Steve dirigió mi atención a uno de los varios lienzos macizos de su laboratorio, su obra favorita de su artista favorito Carl Beam. Era una ballena derritiéndose, una alegoría de la decadencia natural y de la civilización. En su esquina, Beam había escrito: «La gran disolución: los pequeños trozos y los pequeños píxeles trabajaron en una extraña armonía, dejando sólo el recuerdo de una poesía incompleta».

El segundo lugar en el itinerario era una cámara de reverberación, un asunto de bloques de hormigón blanco con placas metálicas suavemente curvadas, llamadas difusores, que colgaban del techo. Sería un buen escenario para un vídeo musical vanguardista de Yoko Ono, como si hubiera otro tipo. Todo en este espacio está pensado para que los sonidos tengan el mejor eco posible. Un silbido estridente de mis labios se mantuvo a nuestro alrededor durante cuatro segundos, aunque Steve nos explicó que habría durado cuatro y medio si nuestros carnosos cuerpos no hubieran estado presentes para absorberlo. Las paredes y el techo de la cámara están revestidos con lo que parecen formidables cuñas de queso cheddar, orientadas alternativamente en sentido vertical u horizontal. El suelo es una malla metálica sobre la que se han colocado unas planchas de madera contrachapada muy científicas, que hacen bien en evitar que el espacio parezca un matadero. Steve cerró la puerta después de que entráramos, y el silencio comenzó a rugir.

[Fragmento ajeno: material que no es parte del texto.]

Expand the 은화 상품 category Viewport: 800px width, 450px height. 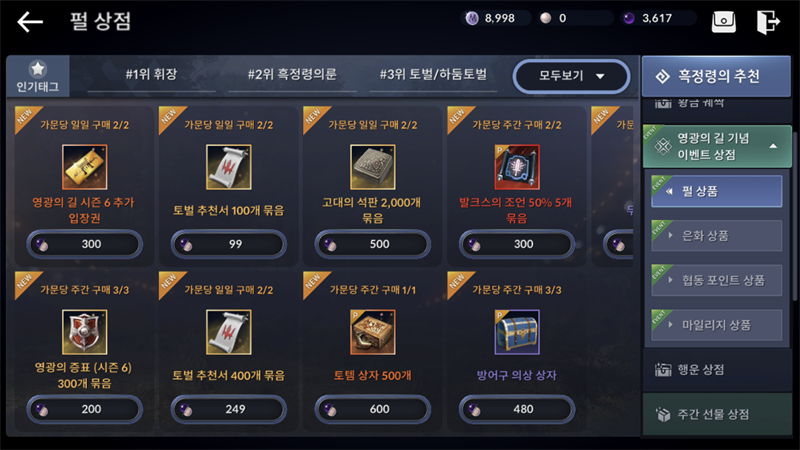click(716, 236)
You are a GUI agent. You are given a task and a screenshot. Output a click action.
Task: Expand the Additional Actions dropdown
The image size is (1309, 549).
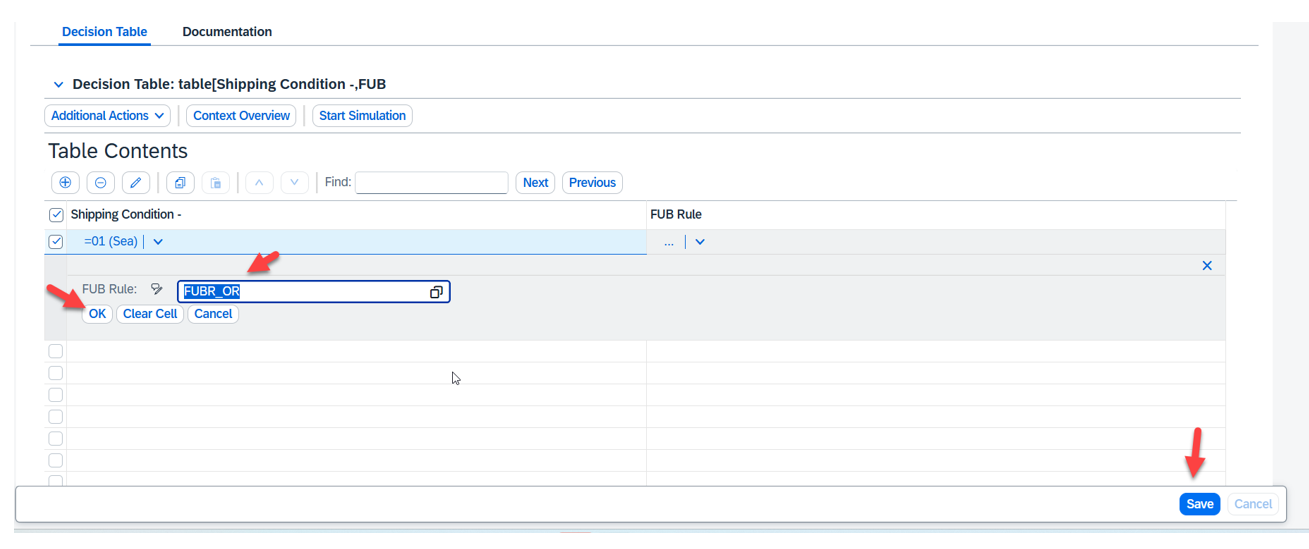(x=107, y=116)
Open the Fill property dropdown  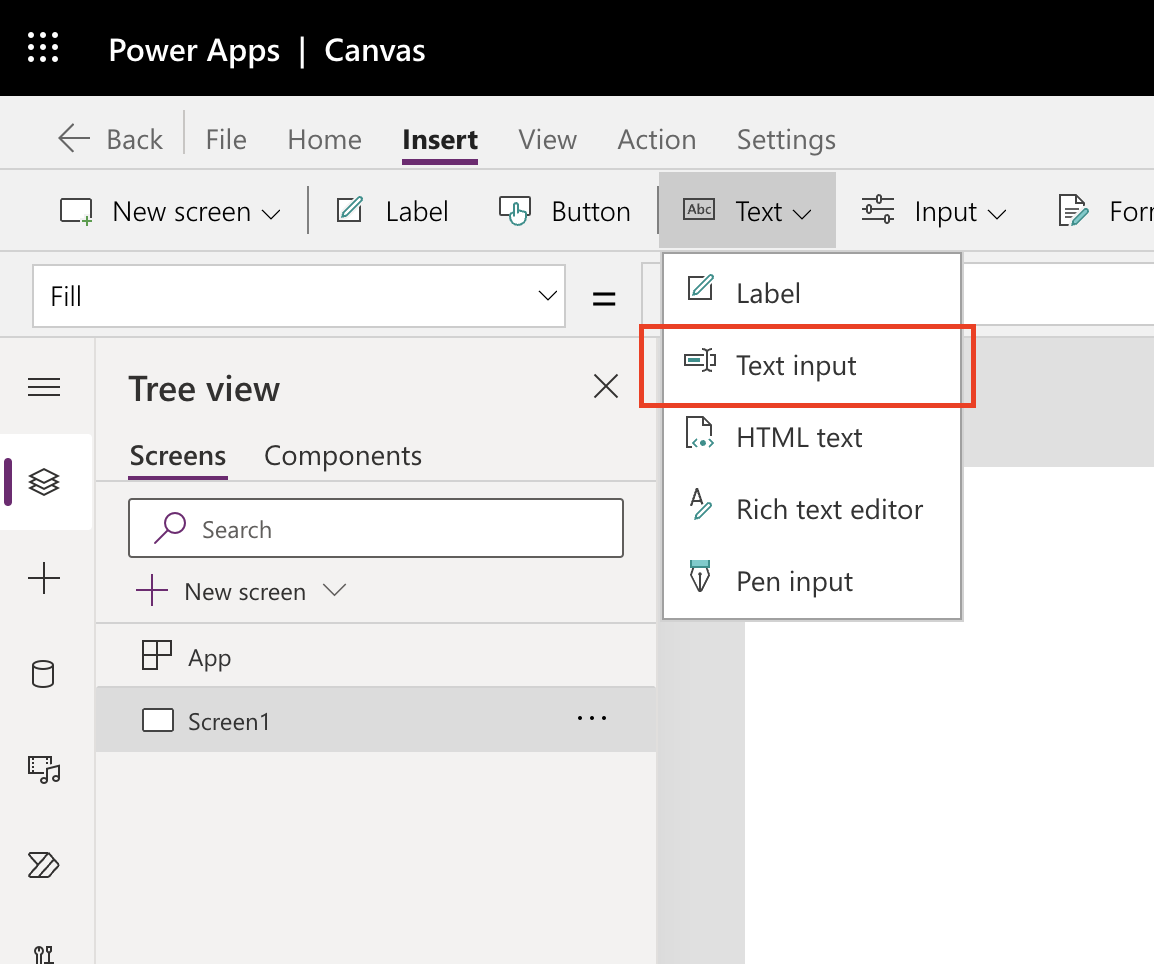point(546,296)
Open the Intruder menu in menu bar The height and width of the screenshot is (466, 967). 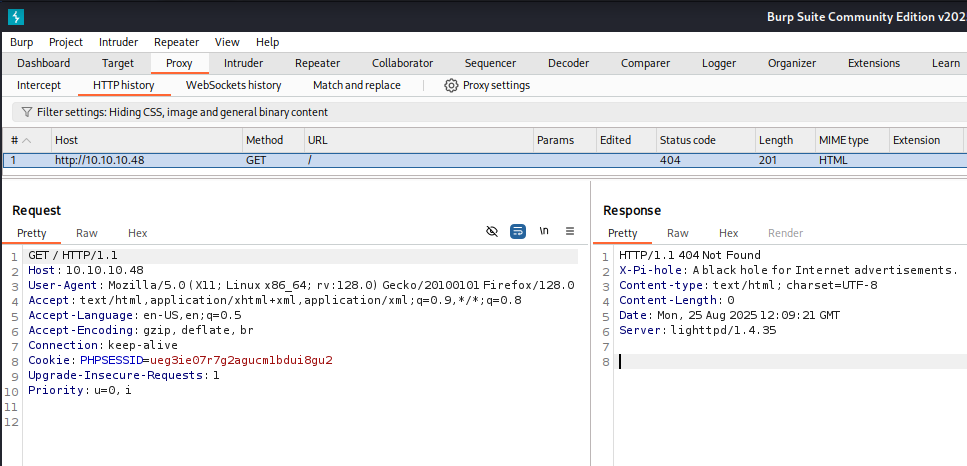pyautogui.click(x=119, y=42)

Me quedé allí, en el centro de la habitación, escuchando en busca de algún defecto en su diseño, pero sin poder encontrar ninguno. Pronto fui consciente de lo ruidoso que es mi propio cuerpo: una cacofonía de crujidos articulares, latidos del corazón y borborigmos. Steve interrumpió el silencio para explicarme cómo funcionaba la cámara, su diseño de habitación dentro de habitación dentro de habitación, cómo las cuñas que nos rodeaban absorbían incluso los pitidos más inaudibles, cómo la extraña sensación que se filtraba en mis senos paranasales estaba causada por la ausencia absoluta de presión contra mis tímpanos. Su voz sonaba como si saliera del altavoz de un reloj de pulsera Casio, o de un ratón.

No me gustaría estar atrapado en una cámara anecoica. De hecho, explicó Steve mientras salíamos, la tecnología de la sala debe parte de su invención a antiguas investigaciones para hacer que los espías enemigos se sientan lo más incómodos posible una vez atrapados. Disfruté de unos niveles de audición elevados mientras volvíamos al vestíbulo, y adiviné lo que estaban almorzando los pasajeros de primera clase del avión que pasó por encima de nosotros.

Steve me mostró los premios que ha ganado, los libros que se han escrito sobre su operación y los registros que se habían grabado allí. Le agradecí su tiempo, y me disculpé de antemano por no poder explicar la hermosa ciencia que me había mostrado más que en los términos más bajos y personales de este artículo. «No hay mejor manera de hacer que la gente se interese por la ciencia que ser personal al respecto», me consoló.

Si quiere visitar los Laboratorios Orfield, e incluso experimentar usted mismo la sala más silenciosa del mundo, puede saberlo todo sobre el lugar y las visitas que allí se ofrecen escribiendo a [email protected].